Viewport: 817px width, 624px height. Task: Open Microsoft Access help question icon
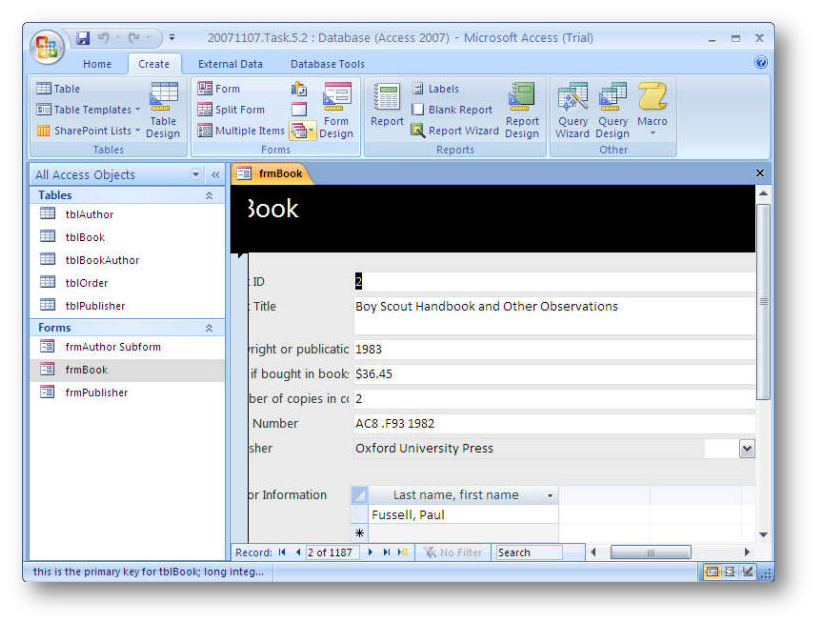pos(761,63)
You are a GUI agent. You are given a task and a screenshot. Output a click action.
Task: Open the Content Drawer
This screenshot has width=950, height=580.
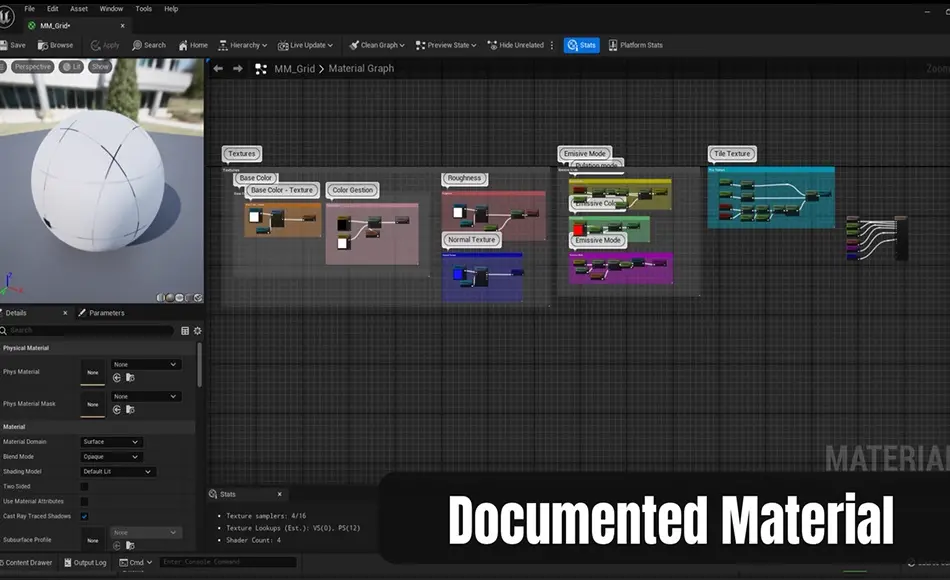[x=25, y=562]
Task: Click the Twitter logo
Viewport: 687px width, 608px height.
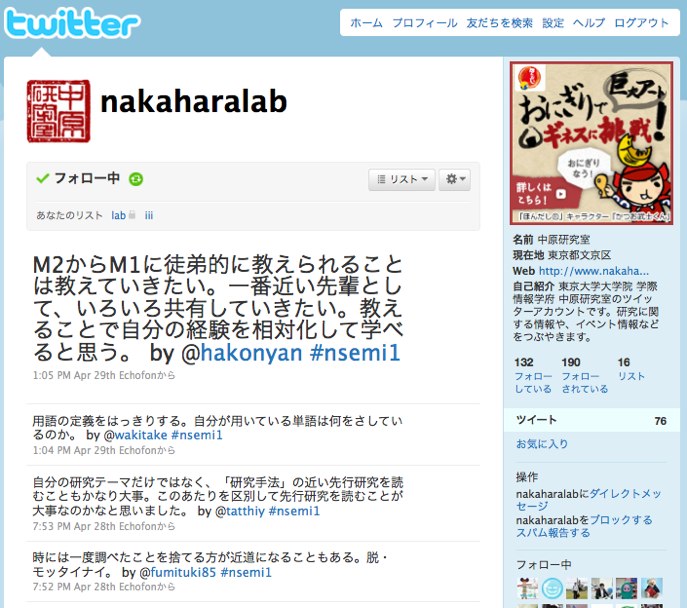Action: pyautogui.click(x=72, y=23)
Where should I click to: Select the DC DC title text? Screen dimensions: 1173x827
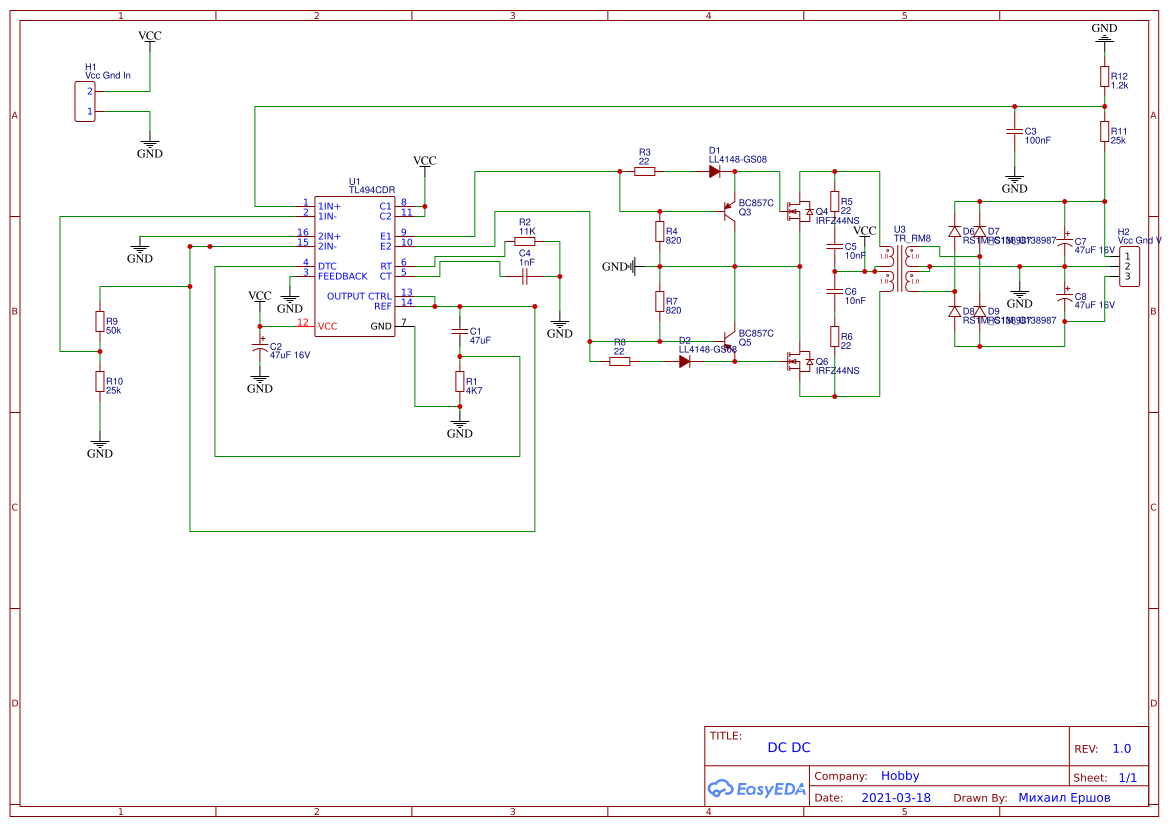click(790, 747)
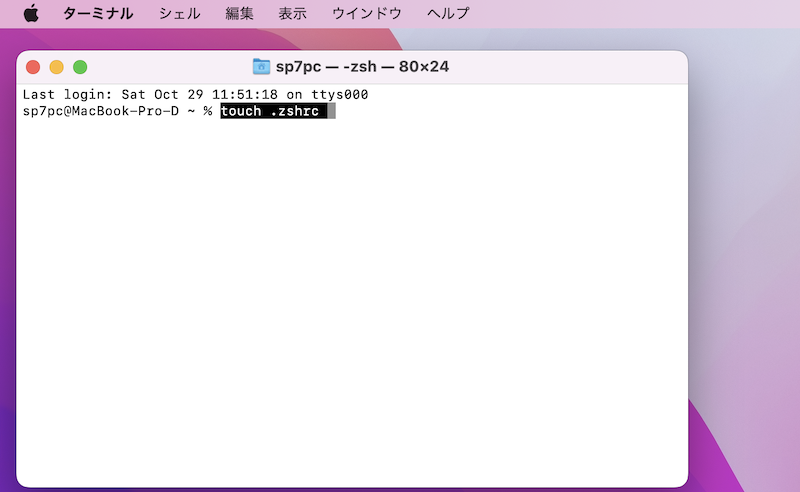
Task: Open the 編集 menu
Action: [239, 13]
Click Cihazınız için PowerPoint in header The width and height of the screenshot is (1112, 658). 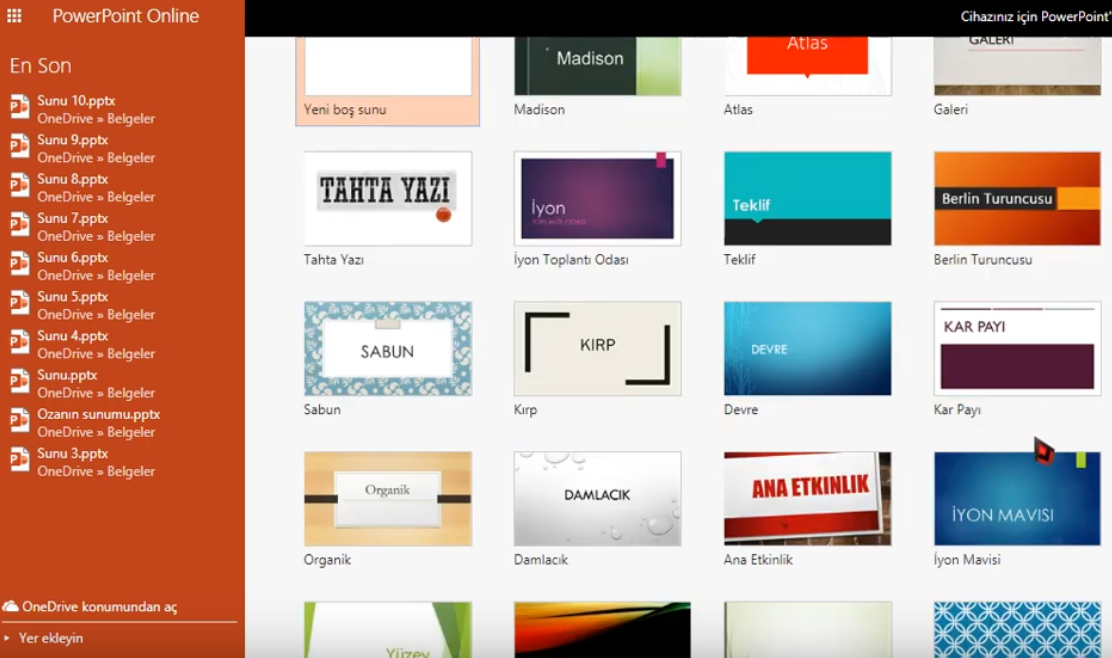[x=1034, y=17]
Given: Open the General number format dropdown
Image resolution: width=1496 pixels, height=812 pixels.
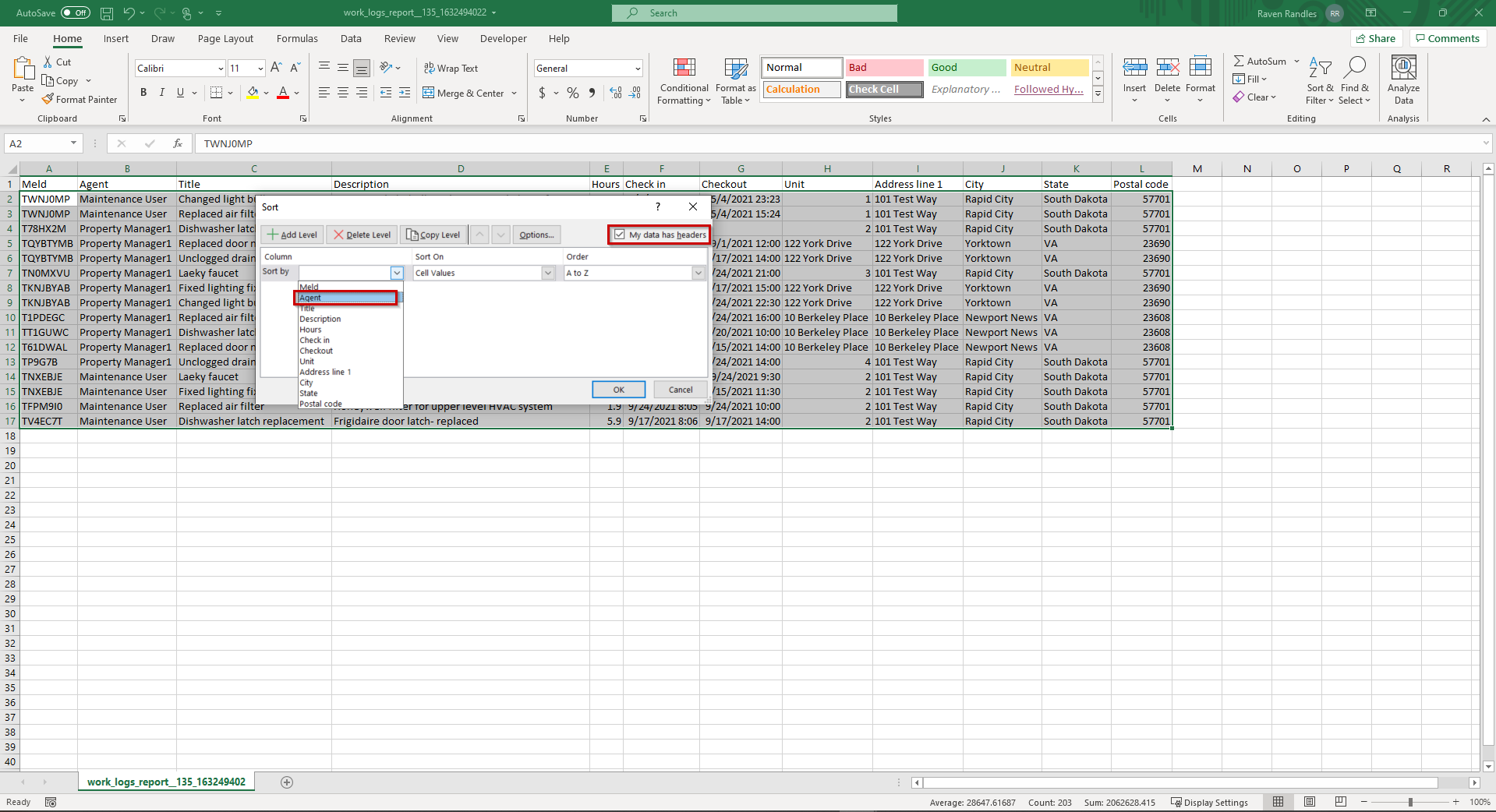Looking at the screenshot, I should (x=637, y=69).
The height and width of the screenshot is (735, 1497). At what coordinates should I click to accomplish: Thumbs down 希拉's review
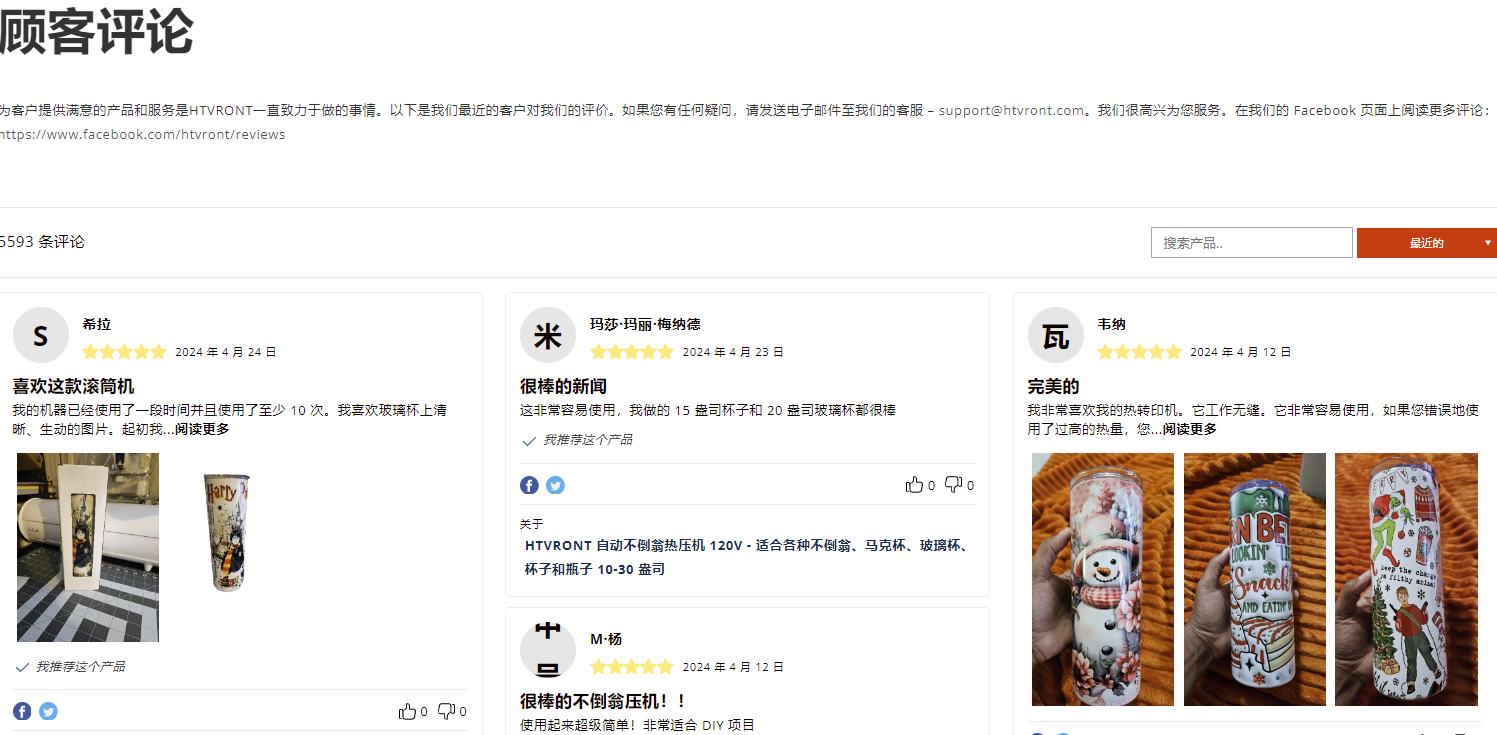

___

EXERCISE =>
The lines from the one containing "Given: Open the" through the last line of the entries are to be copied exactly, both ends included, and the pictures are to be omitted.

ANSWER TO THIS PROBLEM =>
Given: Open the General number format dropdown
Image resolution: width=1496 pixels, height=812 pixels.
Looking at the screenshot, I should (x=637, y=69).
The height and width of the screenshot is (735, 1497). At what coordinates should I click to accomplish: Thumbs down 希拉's review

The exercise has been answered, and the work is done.